• _Goal of the exercise_: Down to the last character, repeat the data that follows.

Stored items
/---
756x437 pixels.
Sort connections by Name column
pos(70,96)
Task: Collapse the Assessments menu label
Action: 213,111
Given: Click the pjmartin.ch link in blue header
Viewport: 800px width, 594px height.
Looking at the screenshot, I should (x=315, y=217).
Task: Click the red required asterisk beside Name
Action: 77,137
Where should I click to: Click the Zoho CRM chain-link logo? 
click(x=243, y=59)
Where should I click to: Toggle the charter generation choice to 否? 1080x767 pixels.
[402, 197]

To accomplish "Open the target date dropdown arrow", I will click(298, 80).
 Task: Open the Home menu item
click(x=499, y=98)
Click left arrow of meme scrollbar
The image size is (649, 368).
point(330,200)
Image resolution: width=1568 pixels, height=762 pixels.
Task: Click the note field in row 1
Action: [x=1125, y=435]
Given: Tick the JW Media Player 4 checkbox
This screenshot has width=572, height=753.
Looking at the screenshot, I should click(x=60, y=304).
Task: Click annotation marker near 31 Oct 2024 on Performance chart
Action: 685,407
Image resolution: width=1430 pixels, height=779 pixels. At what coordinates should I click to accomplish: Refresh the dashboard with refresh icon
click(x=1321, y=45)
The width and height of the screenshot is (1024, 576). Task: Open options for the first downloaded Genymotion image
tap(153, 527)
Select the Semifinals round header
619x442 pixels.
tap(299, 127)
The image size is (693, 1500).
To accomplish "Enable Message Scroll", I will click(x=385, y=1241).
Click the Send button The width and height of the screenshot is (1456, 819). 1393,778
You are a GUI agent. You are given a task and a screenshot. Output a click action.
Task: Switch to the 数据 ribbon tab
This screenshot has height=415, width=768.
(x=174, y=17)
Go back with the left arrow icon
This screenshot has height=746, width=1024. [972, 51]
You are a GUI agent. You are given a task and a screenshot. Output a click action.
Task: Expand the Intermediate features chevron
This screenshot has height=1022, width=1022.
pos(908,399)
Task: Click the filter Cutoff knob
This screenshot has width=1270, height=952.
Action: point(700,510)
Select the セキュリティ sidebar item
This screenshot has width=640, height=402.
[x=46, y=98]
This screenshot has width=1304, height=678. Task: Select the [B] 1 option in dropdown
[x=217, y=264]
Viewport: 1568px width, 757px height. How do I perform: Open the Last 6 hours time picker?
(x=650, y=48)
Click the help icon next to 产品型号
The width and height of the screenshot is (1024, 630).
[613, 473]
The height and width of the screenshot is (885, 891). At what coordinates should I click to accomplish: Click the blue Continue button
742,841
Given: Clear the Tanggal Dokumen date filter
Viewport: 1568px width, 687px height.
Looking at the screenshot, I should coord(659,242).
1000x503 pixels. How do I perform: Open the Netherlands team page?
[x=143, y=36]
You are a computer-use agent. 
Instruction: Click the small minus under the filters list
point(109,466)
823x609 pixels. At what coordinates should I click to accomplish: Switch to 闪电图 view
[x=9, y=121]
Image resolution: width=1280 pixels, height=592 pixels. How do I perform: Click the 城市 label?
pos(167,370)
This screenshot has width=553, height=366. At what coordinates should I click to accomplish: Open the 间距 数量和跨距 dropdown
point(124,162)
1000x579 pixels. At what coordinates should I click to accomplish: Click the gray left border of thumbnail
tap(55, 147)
\---
• _Answer to the problem_:
756x437 pixels.
Sort connections by Name column
pos(70,96)
Task: Collapse the Assessments menu label
Action: 213,111
Given: Click the pjmartin.ch link in blue header
Viewport: 800px width, 594px height.
Looking at the screenshot, I should (x=315, y=217).
Task: Click the red required asterisk beside Name
Action: 77,137
Where should I click to: Click the Zoho CRM chain-link logo? 
click(x=243, y=59)
Where should I click to: Toggle the charter generation choice to 否? 1080x767 pixels.
[402, 197]

To accomplish "Open the target date dropdown arrow", I will click(298, 80).
 Task: Open the Home menu item
click(x=499, y=98)
Click left arrow of meme scrollbar
The image size is (649, 368).
point(330,200)
Image resolution: width=1568 pixels, height=762 pixels.
Task: Click the note field in row 1
Action: [x=1125, y=435]
Given: Tick the JW Media Player 4 checkbox
This screenshot has width=572, height=753.
Looking at the screenshot, I should click(x=60, y=304).
Task: Click annotation marker near 31 Oct 2024 on Performance chart
Action: 685,407
Image resolution: width=1430 pixels, height=779 pixels. At what coordinates should I click to accomplish: Refresh the dashboard with refresh icon
click(x=1321, y=45)
The width and height of the screenshot is (1024, 576). Task: Open options for the first downloaded Genymotion image
tap(153, 527)
Select the Semifinals round header
619x442 pixels.
tap(299, 127)
The image size is (693, 1500).
To accomplish "Enable Message Scroll", I will click(x=385, y=1241).
Click the Send button The width and height of the screenshot is (1456, 819). 1393,778
You are a GUI agent. You are given a task and a screenshot. Output a click action.
Task: Switch to the 数据 ribbon tab
This screenshot has height=415, width=768.
(x=174, y=17)
Go back with the left arrow icon
This screenshot has height=746, width=1024. [972, 51]
You are a GUI agent. You are given a task and a screenshot. Output a click action.
Task: Expand the Intermediate features chevron
This screenshot has height=1022, width=1022.
pos(908,399)
Task: Click the filter Cutoff knob
This screenshot has width=1270, height=952.
Action: point(700,510)
Select the セキュリティ sidebar item
This screenshot has width=640, height=402.
[x=46, y=98]
This screenshot has width=1304, height=678. Task: Select the [B] 1 option in dropdown
[x=217, y=264]
Viewport: 1568px width, 757px height. How do I perform: Open the Last 6 hours time picker?
(x=650, y=48)
Click the help icon next to 产品型号
The width and height of the screenshot is (1024, 630).
[613, 473]
The height and width of the screenshot is (885, 891). At what coordinates should I click to accomplish: Click the blue Continue button
742,841
Given: Clear the Tanggal Dokumen date filter
Viewport: 1568px width, 687px height.
Looking at the screenshot, I should coord(659,242).
1000x503 pixels. How do I perform: Open the Netherlands team page?
[x=143, y=36]
You are a computer-use agent. 
Instruction: Click the small minus under the filters list
point(109,466)
823x609 pixels. At what coordinates should I click to accomplish: Switch to 闪电图 view
[x=9, y=121]
Image resolution: width=1280 pixels, height=592 pixels. How do I perform: Click the 城市 label?
pos(167,370)
This screenshot has width=553, height=366. At what coordinates should I click to accomplish: Open the 间距 数量和跨距 dropdown
point(124,162)
1000x579 pixels. At what coordinates should I click to accomplish: Click the gray left border of thumbnail
tap(55, 147)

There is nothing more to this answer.